So what’s up with Apple and the iPhone’s Lock screen? I mean, the various Lock screen vulnerabilities have persisted in iOS since the first passcode flaw was discovered in iOS 2.0 – and that was way back in July of 2008. And now, in addition to a simple passcode bypass trick a YouTube user detailed on Valentine’s Day, another method of circumventing the Lock screen passcode has been discovered and highlighted in a video above…
Antivirus maker Kaspersky wrote in a threat post:
Similar to the iPhone’s passcode vulnerability, the exploit involves manipulating the phone’s screenshot function, its emergency call function and its power button.
Users can make an emergency call (911 for example) on the phone and then cancel it while toggling the power on and off to get temporary access to the phone.
Jacqui Cheng of Ars Technica explains the exploit, which was discovered and detailed on February 18 by Vulnerability Lab CEO Benjamin Kunz Mejri:
The difference between the first exploit and this one is how it can make the iPhone screen go black, allowing an attacker to plug the device into a computer via USB and access the user’s data without having their PIN or passcode credentials.
And like the first exploit, this one lets a malicious user bypass a passcode on the Lock screen and gain access to your messages, phone calls, contacts and other private data.
You can reproduce the glitch using the following steps:
• make sure a passcode is activated in Settings and then lock your device by pressing the Sleep/Wake button
• hit the Sleep/Wake button again to wake up the device
• slide to unlock
• tap the Emergency Call button on a virtual keypad
• dial 911, 110, 112 or any other emergency call number from a public listing and immediately hang up the call
• hit the Sleep/Wake button to send the device to sleep, then wake it up and slide to unlock
• hold the Sleep/Wake button pressed for three seconds and then just before the ‘slide to power off’ prompt appears tap the Emergency Call button
As long as you keep holding the Sleep/Wake button, you will gain access to your contacts, call list, apps and more. Bear in mind that as a result of this vulnerability, an attacker can also plug your device into a computer via USB in order to gain access to even more data without knowing your passcode.

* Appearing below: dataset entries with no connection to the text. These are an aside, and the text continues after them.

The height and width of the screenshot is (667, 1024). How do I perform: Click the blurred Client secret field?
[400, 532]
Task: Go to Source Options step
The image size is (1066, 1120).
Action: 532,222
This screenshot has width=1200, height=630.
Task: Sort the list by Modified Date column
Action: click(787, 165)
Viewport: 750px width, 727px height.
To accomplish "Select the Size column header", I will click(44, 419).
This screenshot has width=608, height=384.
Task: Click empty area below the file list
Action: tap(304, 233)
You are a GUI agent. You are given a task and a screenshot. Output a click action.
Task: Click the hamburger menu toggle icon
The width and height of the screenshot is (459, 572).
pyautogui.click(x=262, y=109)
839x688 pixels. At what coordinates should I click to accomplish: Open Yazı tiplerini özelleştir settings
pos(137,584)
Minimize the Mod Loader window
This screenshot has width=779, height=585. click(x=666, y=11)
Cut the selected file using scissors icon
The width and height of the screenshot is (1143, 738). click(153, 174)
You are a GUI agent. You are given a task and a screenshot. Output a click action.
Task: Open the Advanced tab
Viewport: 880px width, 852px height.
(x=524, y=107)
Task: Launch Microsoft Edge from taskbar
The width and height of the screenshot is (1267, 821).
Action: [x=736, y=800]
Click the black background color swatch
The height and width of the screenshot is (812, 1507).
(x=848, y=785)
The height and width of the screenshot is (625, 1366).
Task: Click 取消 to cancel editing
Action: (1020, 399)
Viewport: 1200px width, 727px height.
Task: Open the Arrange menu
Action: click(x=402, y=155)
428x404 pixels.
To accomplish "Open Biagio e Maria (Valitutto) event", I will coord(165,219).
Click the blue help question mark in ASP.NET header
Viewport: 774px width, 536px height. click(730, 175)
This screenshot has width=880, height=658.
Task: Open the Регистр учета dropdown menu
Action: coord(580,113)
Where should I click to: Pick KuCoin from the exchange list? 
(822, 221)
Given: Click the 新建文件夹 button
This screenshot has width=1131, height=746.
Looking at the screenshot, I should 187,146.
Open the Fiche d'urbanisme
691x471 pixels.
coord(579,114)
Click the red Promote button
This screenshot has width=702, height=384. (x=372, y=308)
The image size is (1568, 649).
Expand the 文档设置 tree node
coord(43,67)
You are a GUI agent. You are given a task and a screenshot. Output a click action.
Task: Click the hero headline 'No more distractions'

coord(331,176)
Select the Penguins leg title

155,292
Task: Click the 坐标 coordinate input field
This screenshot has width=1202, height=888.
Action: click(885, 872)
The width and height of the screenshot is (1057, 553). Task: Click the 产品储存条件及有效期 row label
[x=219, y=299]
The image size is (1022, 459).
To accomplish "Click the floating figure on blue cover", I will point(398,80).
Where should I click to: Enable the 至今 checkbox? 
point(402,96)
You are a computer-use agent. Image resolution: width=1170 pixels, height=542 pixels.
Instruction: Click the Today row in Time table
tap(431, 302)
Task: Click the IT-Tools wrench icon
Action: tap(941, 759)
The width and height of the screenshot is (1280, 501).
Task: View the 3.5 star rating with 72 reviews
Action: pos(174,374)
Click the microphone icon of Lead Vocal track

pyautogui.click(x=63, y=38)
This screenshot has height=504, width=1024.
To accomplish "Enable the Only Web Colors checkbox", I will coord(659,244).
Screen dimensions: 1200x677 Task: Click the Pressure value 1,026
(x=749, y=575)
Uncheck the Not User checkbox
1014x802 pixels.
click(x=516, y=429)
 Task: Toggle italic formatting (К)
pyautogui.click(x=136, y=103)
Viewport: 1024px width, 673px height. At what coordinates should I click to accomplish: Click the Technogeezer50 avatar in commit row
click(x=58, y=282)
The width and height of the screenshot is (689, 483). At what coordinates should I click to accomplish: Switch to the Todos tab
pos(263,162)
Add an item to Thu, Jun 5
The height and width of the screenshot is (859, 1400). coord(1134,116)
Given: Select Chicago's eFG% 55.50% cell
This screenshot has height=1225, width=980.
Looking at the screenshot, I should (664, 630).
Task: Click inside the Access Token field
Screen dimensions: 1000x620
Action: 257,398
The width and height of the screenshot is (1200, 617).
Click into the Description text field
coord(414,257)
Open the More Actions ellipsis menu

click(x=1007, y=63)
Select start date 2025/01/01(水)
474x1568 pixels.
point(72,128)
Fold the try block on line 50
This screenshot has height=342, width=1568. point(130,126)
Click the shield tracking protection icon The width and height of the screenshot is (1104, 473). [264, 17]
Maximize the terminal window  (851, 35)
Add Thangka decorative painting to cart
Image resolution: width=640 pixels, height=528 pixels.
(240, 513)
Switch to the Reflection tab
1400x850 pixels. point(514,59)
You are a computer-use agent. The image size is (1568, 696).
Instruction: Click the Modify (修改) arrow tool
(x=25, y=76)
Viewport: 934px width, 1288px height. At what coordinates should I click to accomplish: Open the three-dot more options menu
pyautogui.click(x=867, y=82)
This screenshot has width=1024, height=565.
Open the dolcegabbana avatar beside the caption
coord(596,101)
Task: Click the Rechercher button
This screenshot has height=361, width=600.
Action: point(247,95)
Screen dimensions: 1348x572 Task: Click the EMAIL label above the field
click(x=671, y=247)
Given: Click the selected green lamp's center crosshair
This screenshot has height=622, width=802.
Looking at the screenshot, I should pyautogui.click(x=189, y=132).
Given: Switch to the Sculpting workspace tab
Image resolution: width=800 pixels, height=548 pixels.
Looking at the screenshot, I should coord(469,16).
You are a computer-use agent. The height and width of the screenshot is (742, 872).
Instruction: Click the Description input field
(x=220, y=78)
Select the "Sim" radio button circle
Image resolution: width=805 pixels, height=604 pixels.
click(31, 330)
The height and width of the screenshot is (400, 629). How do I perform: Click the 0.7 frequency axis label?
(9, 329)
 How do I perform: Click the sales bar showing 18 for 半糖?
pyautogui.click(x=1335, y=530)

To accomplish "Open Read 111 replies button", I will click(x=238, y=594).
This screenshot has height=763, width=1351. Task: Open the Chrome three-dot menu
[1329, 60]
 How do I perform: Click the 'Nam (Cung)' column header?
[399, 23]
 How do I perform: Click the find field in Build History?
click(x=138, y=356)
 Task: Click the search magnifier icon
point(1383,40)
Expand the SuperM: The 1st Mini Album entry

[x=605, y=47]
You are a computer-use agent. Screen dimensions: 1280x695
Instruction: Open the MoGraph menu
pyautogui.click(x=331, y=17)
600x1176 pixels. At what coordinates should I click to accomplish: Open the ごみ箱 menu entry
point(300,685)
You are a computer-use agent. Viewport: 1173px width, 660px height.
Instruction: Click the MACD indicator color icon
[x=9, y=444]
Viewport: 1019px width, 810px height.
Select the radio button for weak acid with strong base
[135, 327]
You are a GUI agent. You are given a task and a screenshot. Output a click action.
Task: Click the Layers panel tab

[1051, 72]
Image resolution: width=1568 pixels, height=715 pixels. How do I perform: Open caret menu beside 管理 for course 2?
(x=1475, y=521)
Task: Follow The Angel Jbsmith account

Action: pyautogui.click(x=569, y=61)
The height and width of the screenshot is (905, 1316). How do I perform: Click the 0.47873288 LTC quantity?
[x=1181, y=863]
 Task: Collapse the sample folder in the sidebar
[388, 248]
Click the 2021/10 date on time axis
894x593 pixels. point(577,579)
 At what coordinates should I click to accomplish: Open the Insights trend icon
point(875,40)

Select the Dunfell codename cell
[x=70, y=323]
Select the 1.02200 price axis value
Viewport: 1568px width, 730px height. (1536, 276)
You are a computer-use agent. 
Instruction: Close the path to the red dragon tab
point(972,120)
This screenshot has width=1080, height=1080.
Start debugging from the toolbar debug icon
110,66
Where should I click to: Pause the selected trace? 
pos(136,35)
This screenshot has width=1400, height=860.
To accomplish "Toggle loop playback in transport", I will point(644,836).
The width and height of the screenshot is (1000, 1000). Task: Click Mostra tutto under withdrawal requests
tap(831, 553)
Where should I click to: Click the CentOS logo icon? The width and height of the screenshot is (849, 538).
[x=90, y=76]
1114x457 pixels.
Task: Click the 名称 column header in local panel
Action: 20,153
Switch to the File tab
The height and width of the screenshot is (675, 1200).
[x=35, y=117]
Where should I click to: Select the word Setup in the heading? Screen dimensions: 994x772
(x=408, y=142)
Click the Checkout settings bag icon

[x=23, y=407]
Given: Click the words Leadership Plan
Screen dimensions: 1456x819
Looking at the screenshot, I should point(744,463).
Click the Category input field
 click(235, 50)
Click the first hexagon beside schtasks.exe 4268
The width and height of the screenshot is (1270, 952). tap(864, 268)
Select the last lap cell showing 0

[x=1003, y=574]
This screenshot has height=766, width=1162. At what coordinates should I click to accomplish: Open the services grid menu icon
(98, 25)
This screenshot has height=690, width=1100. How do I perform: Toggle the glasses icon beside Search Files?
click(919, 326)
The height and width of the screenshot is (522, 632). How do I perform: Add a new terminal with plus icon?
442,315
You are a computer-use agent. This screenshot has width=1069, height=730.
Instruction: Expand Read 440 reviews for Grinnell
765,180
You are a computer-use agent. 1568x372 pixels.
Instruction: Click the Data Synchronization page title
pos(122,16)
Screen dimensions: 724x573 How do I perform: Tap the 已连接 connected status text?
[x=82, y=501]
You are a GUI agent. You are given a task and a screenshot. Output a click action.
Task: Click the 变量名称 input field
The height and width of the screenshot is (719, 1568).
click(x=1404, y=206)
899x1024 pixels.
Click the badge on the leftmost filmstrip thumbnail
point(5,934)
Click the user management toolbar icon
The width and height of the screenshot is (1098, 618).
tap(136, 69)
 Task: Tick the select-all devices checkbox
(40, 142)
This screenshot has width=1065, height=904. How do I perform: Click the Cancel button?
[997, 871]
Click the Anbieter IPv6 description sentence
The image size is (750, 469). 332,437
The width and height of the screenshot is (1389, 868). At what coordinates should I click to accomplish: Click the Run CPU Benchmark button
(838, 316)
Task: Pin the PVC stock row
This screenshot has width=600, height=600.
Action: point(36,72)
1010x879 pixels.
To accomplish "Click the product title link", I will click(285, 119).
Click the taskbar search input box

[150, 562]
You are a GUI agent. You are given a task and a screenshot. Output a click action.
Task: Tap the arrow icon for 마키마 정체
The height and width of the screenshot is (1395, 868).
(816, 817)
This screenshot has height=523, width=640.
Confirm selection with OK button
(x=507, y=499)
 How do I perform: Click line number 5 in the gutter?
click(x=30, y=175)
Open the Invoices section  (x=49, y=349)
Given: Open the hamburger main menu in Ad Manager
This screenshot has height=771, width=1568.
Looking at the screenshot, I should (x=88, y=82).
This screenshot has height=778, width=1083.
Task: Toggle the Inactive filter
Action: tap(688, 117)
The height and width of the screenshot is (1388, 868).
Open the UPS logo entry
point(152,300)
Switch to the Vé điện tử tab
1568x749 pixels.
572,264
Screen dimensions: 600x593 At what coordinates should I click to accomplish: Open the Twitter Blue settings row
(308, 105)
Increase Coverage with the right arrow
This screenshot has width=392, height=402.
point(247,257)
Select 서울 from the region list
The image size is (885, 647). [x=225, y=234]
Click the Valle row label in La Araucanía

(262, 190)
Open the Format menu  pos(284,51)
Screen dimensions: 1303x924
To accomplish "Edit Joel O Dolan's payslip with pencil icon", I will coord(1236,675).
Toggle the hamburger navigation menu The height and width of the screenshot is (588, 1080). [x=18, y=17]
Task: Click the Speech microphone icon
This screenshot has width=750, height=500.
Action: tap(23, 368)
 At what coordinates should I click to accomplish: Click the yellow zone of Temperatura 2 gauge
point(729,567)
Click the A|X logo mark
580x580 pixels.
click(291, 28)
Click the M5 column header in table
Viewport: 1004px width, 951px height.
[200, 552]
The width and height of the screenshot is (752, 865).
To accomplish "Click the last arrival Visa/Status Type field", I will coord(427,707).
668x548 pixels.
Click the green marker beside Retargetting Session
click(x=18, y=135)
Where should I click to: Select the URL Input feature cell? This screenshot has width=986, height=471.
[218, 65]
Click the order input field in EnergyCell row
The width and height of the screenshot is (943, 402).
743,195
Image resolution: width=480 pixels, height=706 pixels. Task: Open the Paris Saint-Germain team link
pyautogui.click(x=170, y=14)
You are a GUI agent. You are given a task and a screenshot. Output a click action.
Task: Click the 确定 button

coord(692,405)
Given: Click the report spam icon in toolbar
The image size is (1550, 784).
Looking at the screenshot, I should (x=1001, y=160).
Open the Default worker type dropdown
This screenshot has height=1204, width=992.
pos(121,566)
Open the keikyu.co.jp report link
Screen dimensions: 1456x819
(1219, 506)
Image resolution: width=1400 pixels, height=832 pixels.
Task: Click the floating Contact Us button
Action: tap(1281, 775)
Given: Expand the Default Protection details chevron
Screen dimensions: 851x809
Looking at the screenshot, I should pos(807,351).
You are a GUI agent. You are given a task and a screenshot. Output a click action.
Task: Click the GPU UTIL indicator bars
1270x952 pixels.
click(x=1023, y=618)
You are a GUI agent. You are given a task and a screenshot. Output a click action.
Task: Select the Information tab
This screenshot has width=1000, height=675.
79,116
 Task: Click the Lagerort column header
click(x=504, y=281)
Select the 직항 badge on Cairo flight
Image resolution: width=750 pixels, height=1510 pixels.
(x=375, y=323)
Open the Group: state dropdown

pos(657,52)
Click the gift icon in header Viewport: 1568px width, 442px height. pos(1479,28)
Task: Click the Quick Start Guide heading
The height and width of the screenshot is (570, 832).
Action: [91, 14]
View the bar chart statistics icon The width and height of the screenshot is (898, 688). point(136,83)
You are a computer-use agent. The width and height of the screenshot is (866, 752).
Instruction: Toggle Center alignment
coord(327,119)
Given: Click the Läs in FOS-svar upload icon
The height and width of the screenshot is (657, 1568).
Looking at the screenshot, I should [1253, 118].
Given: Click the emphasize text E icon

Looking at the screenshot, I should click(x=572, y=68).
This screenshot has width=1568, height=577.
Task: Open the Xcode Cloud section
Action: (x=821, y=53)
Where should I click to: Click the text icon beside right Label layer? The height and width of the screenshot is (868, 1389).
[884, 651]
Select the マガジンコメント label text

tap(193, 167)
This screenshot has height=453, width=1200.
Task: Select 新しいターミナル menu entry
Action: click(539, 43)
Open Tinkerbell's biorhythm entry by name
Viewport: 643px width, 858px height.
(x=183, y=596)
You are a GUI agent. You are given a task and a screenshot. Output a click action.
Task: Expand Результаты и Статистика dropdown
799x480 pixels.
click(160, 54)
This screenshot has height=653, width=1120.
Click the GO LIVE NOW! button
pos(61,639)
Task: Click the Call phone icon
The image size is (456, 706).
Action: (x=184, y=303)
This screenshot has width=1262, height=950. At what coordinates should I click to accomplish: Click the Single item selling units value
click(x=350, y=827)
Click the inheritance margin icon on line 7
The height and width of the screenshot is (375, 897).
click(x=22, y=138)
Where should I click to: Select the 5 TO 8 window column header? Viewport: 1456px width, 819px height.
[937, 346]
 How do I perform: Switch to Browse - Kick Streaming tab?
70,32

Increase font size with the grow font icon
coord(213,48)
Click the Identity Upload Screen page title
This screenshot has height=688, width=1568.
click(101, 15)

Kaspersky’s security advisory notes that connecting a compromised device to a computer via a USB cord exposes not only the user’s photos, contacts and other PIM data because more “will be available directly from the device hard drive without the pin to access.”
Truth be told, this is getting ridiculous – Apple’s gotta do something about these Lock screen flaws.
We kinda hoped the iOS 6.1.2 firmware would squash these bugs, but that wasn’t the case as iOS 6.1.2 only delivered a fix for the Exchange bug that was affecting battery life. By the way, ad tracking firm Chitika today reported that less than a week after it became available for download, iOS 6.1.2 is now the most popular version.
“Apple takes user security very seriously,” a spokeswoman for Apple recently said. “We are aware of this issue, and will deliver a fix in a future software update.”
Four days ago, iOS 6.1.3 Beta 2 was seeded to Apple’s registered developers. In the release notes, Apple mentions that iOS 6.1.3 will also fix the Lock screen bug.